EXERCISE DATA:
□ □ □ □ □ □ □
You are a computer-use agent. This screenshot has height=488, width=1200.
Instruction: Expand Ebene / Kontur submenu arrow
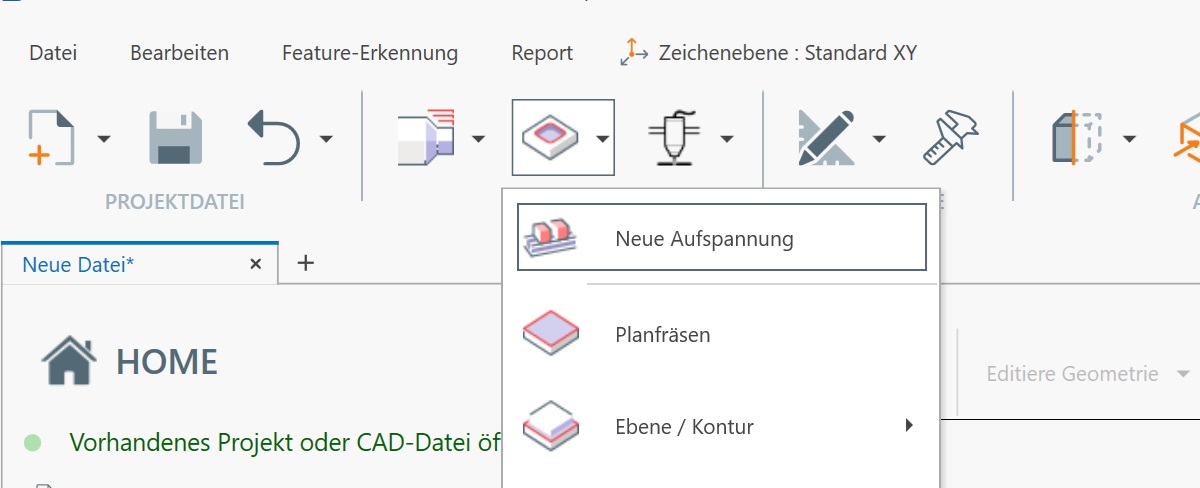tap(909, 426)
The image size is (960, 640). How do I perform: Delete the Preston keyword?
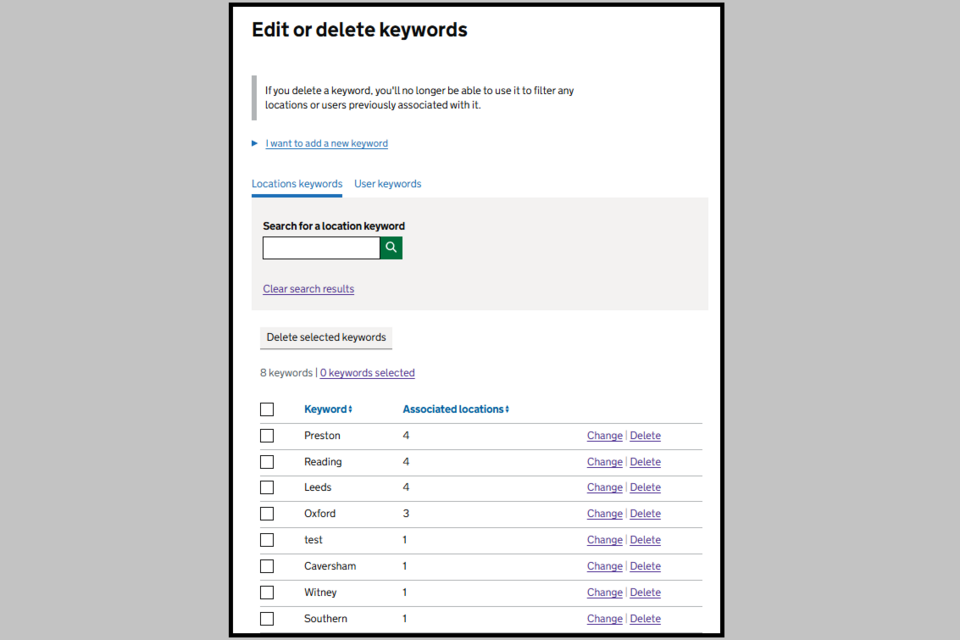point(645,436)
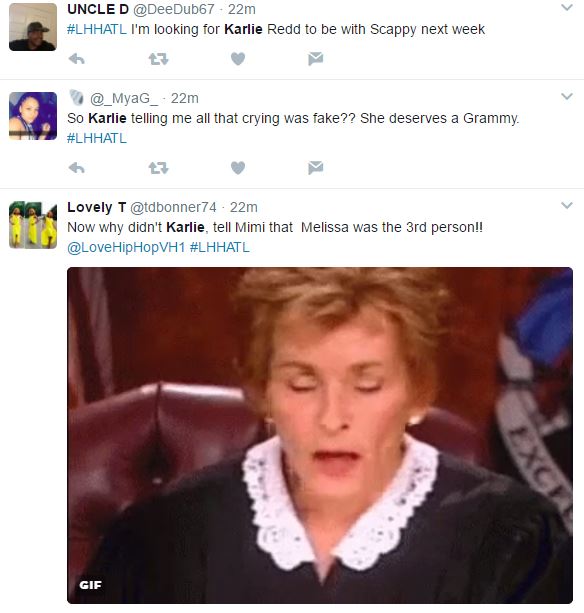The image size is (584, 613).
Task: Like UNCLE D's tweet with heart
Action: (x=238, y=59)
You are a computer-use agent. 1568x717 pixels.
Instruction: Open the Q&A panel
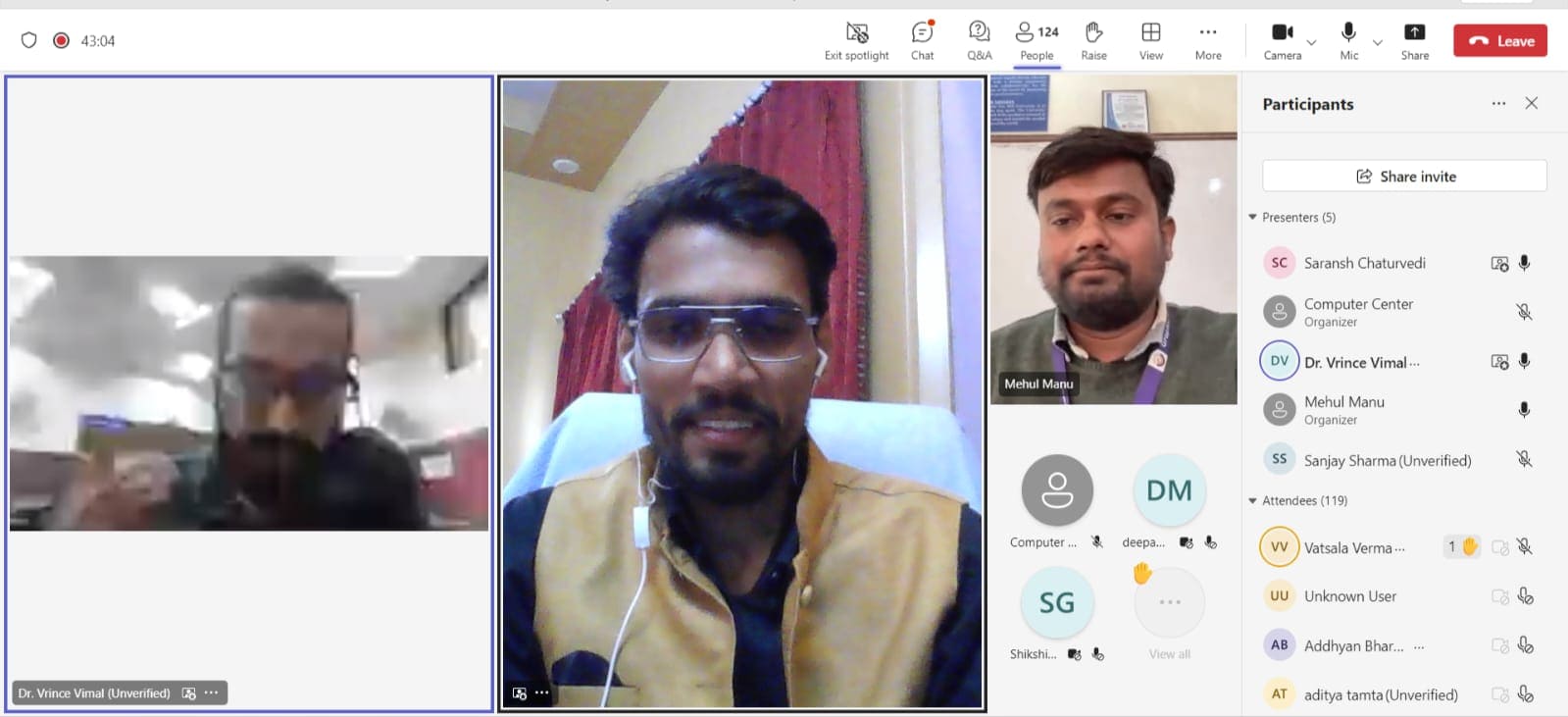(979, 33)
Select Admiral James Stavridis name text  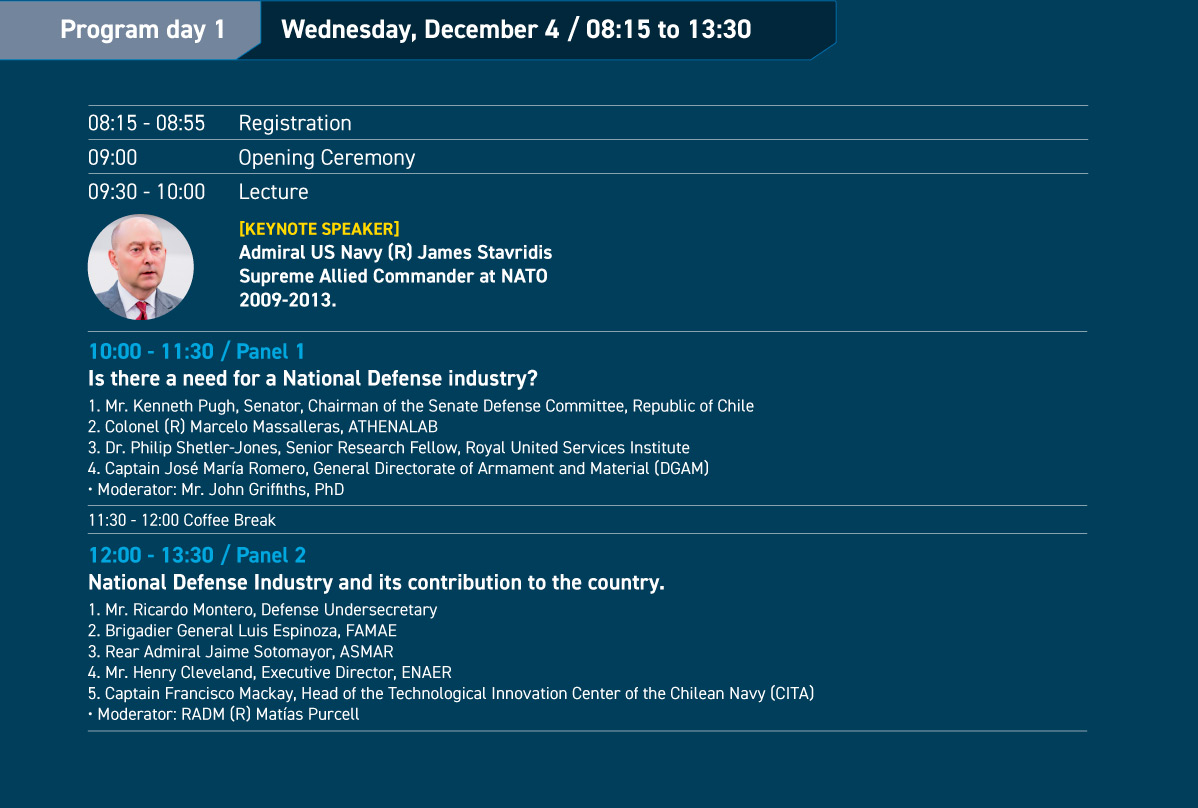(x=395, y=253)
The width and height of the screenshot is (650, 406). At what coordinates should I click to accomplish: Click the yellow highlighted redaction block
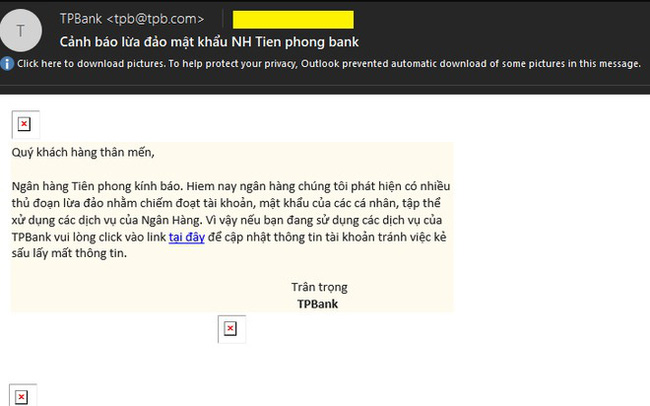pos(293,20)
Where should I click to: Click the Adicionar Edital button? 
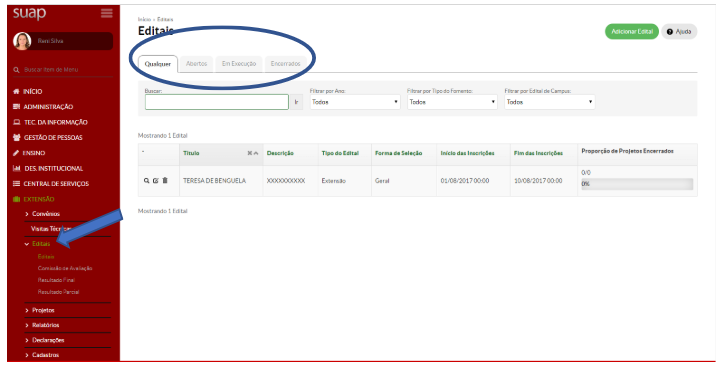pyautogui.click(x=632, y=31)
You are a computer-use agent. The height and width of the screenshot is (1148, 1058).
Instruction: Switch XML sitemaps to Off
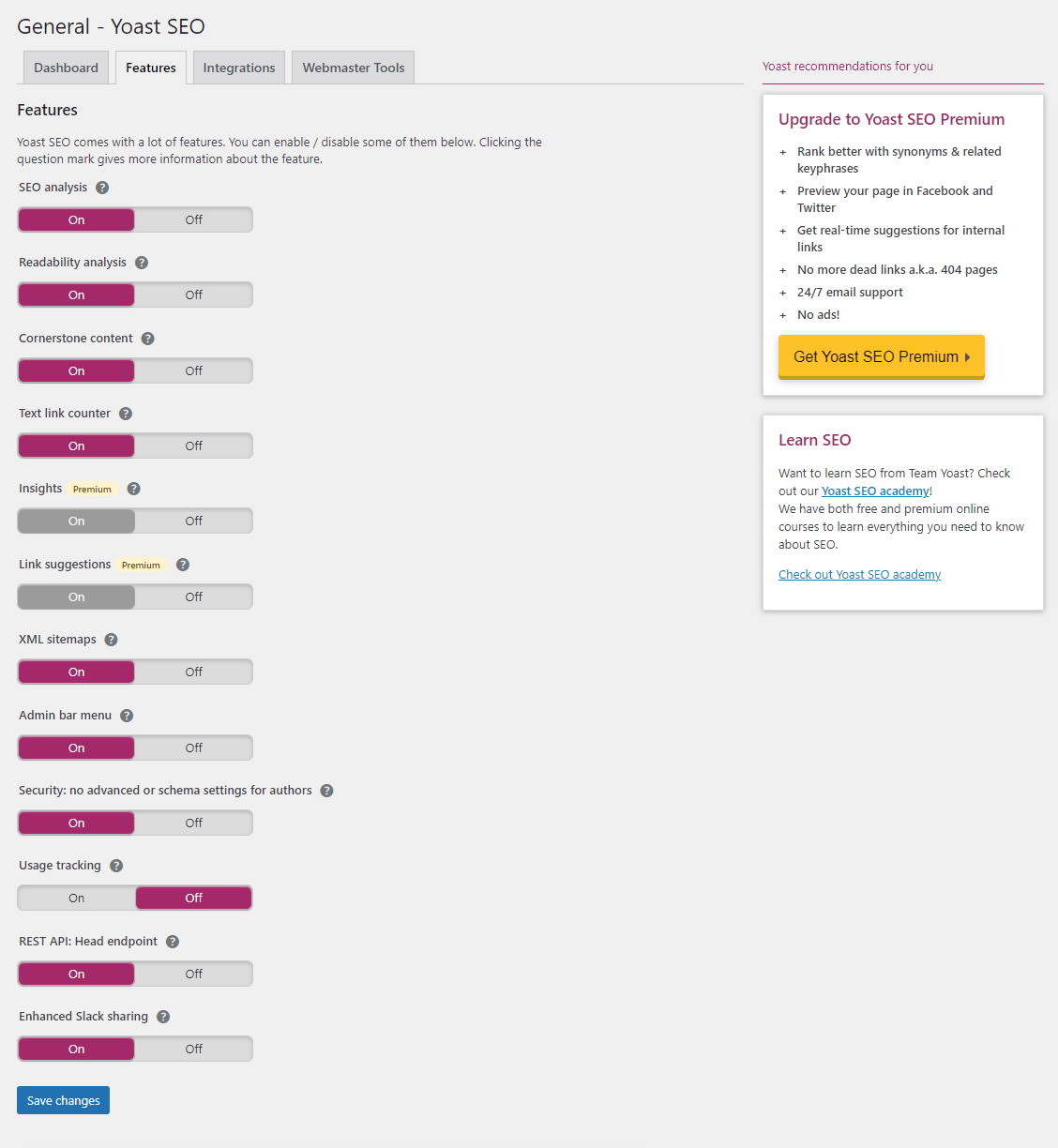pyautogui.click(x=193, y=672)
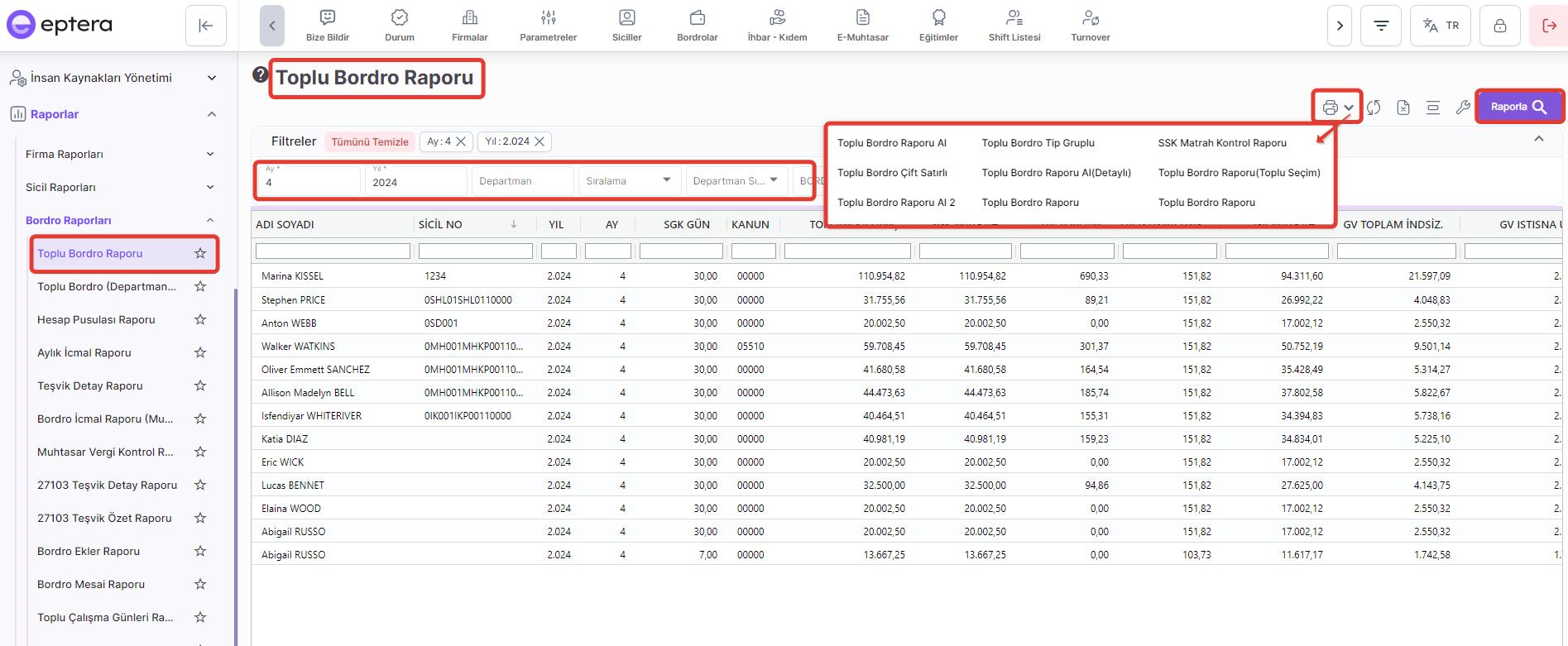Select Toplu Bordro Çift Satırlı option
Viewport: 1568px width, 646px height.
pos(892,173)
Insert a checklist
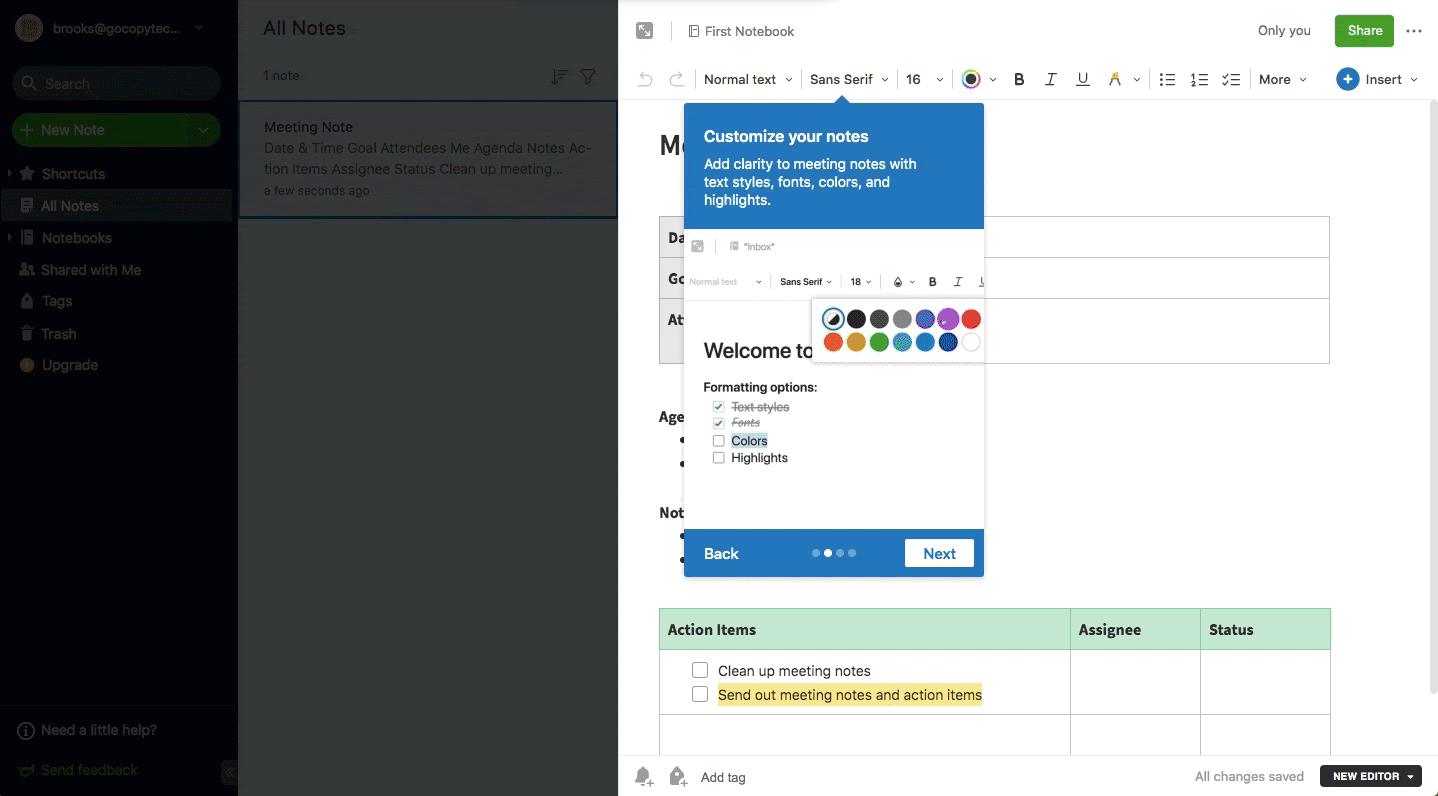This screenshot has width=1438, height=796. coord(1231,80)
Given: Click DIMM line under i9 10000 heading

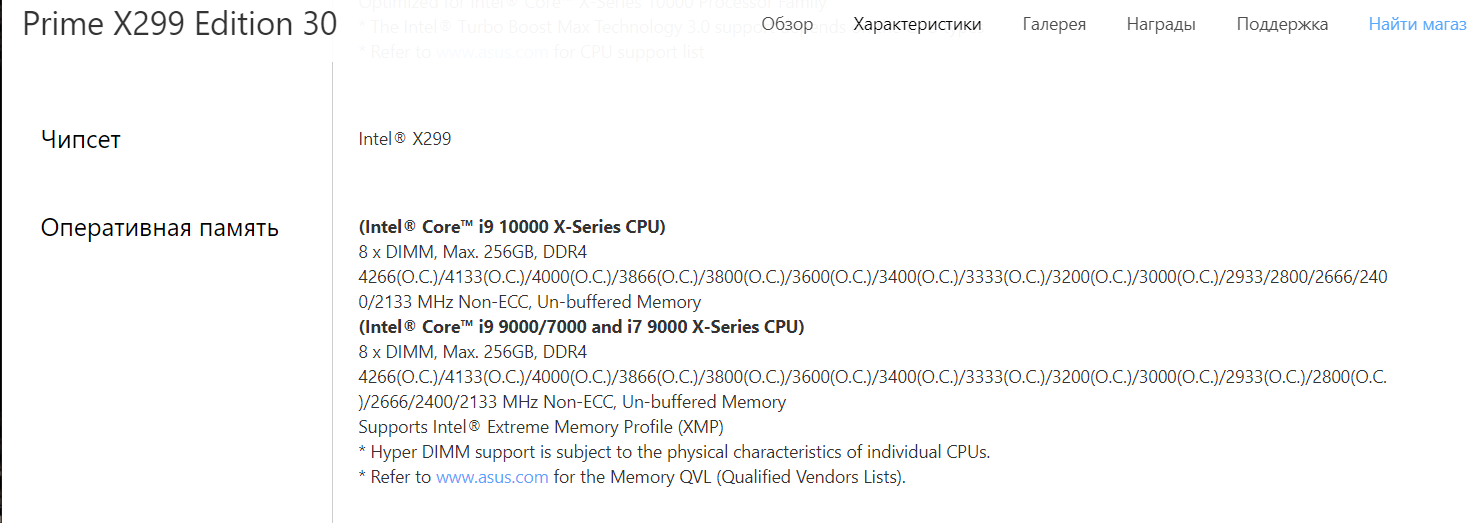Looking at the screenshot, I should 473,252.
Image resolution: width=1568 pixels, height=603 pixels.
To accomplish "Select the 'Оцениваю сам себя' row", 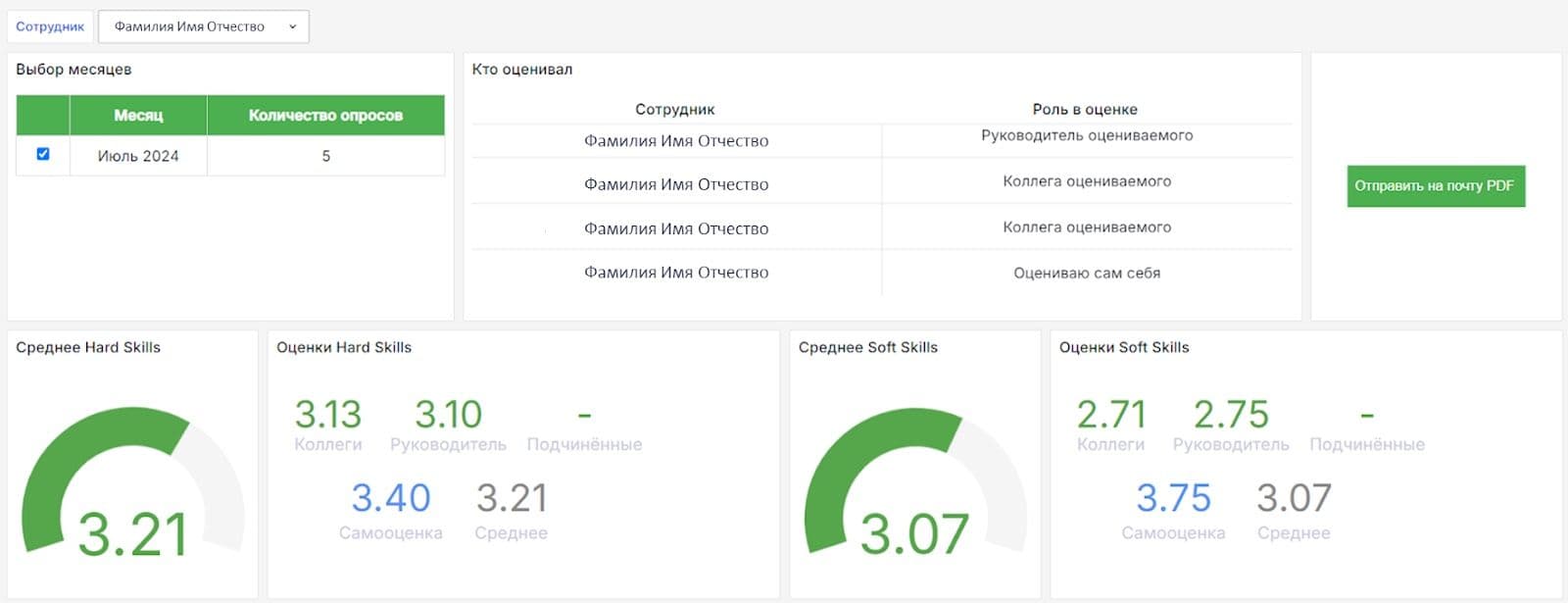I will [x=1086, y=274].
□ □ □ □ □ □ □
Each line above with the word "computer" must be returned.

SOLUTION TO THIS EXERCISE:
You are a computer-use agent. This screenshot has height=488, width=1200.
You are a computer-use agent. 1568x717 pixels.
You are a computer-use agent. The height and width of the screenshot is (1148, 1058).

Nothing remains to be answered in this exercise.